Work to complete>
Look through the records below for the line with "Tweets by @caldwellproject (39, 2055)" and the line with "[Home] (83, 35)", then return those lines and all lines between, exactly.

Records>
──────────────────────────────

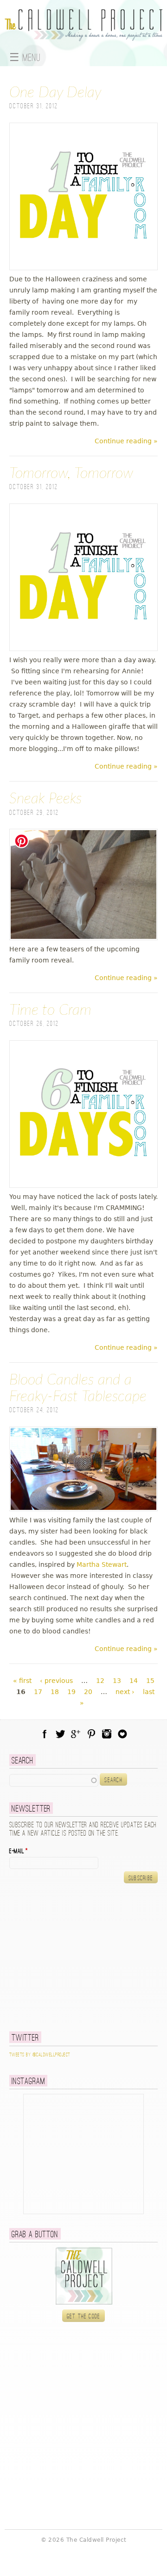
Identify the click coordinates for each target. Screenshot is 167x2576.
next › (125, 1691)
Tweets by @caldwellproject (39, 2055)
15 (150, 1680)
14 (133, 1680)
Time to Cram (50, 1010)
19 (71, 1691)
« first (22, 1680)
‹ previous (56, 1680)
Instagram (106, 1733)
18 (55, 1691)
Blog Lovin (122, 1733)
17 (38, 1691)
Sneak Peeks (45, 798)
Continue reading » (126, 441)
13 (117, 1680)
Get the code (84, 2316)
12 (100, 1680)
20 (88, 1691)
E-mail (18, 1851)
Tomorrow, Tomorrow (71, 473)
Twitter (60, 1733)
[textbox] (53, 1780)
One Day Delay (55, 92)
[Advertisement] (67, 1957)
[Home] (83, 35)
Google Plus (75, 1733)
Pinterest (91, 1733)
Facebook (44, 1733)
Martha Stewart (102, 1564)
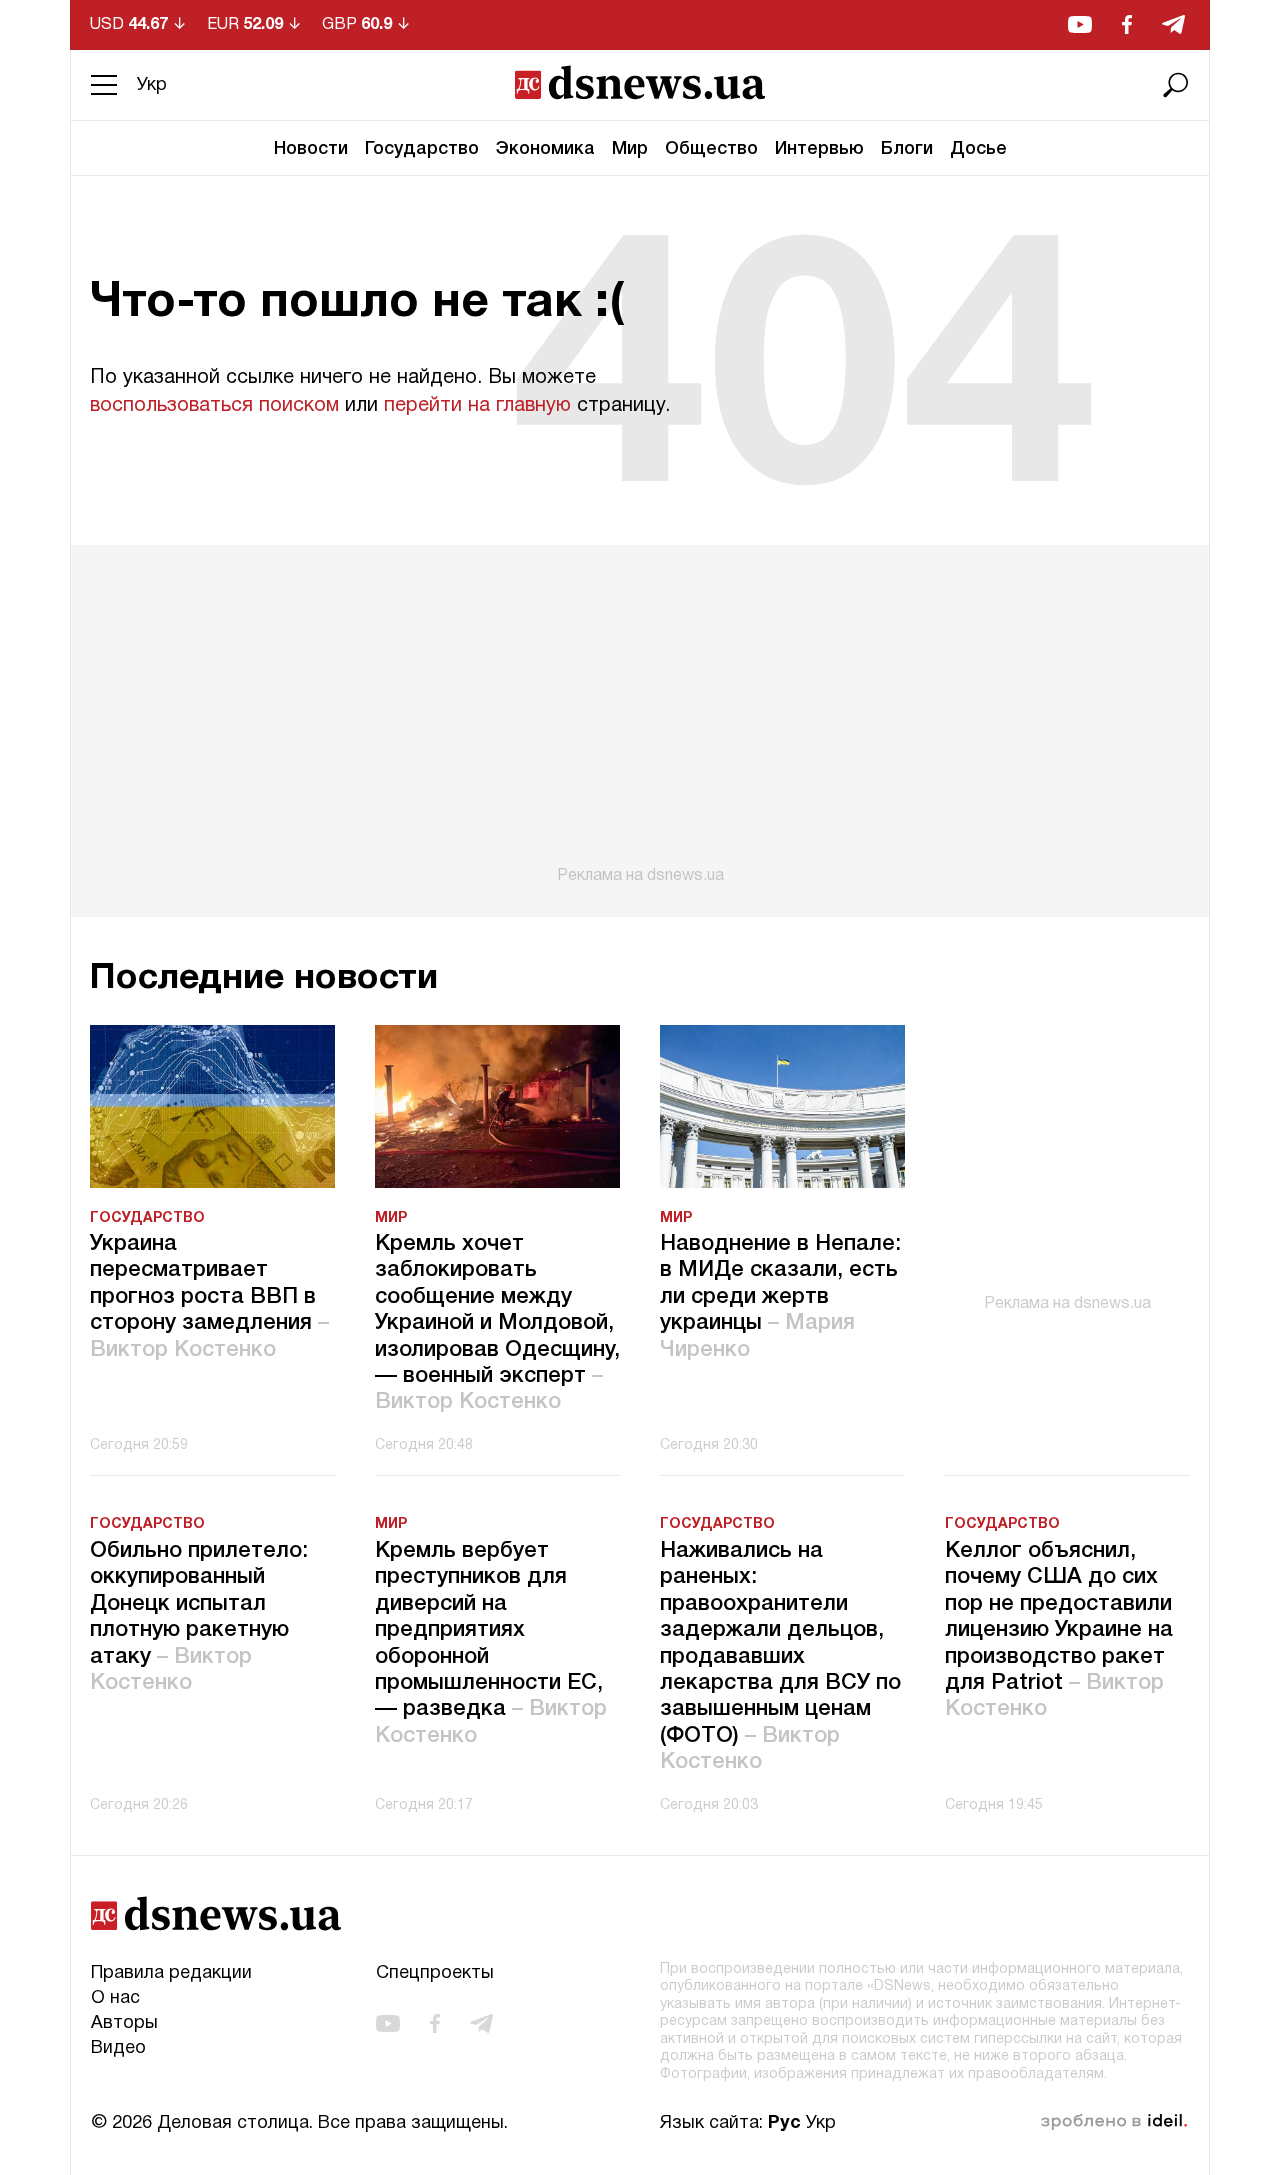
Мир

──────────────────────────────

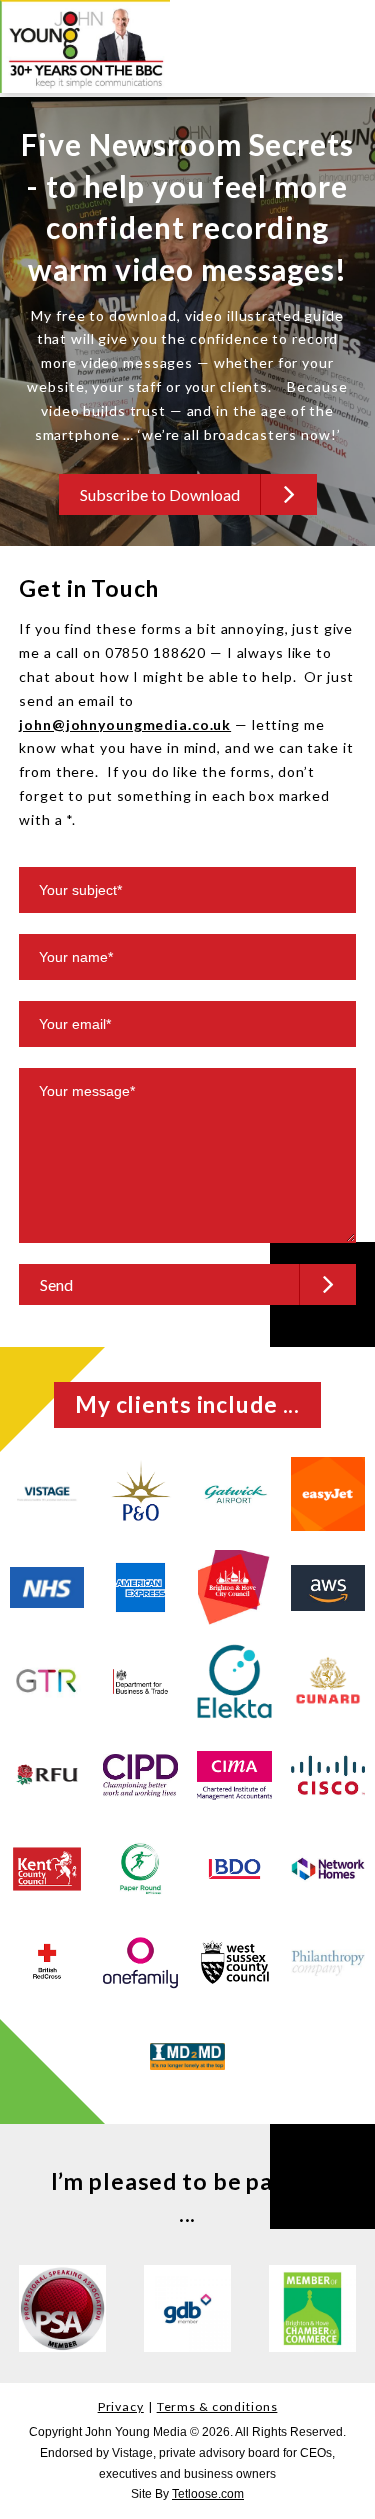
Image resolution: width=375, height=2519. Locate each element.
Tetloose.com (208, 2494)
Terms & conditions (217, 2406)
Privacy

──────────────────────────────

Solution to this exercise>
Tweets by @caldwellproject (39, 2055)
15 (150, 1680)
14 (133, 1680)
Time to Cram (50, 1010)
19 (71, 1691)
« first (22, 1680)
‹ previous (56, 1680)
Instagram (106, 1733)
18 (55, 1691)
Blog Lovin (122, 1733)
17 (38, 1691)
Sneak Peeks (45, 798)
Continue reading » (126, 441)
13 (117, 1680)
Get the code (84, 2316)
12 (100, 1680)
20 (88, 1691)
E-mail (18, 1851)
Tomorrow, Tomorrow (71, 473)
Twitter (60, 1733)
[textbox] (53, 1780)
One Day Delay (55, 92)
[Advertisement] (67, 1957)
[Home] (83, 35)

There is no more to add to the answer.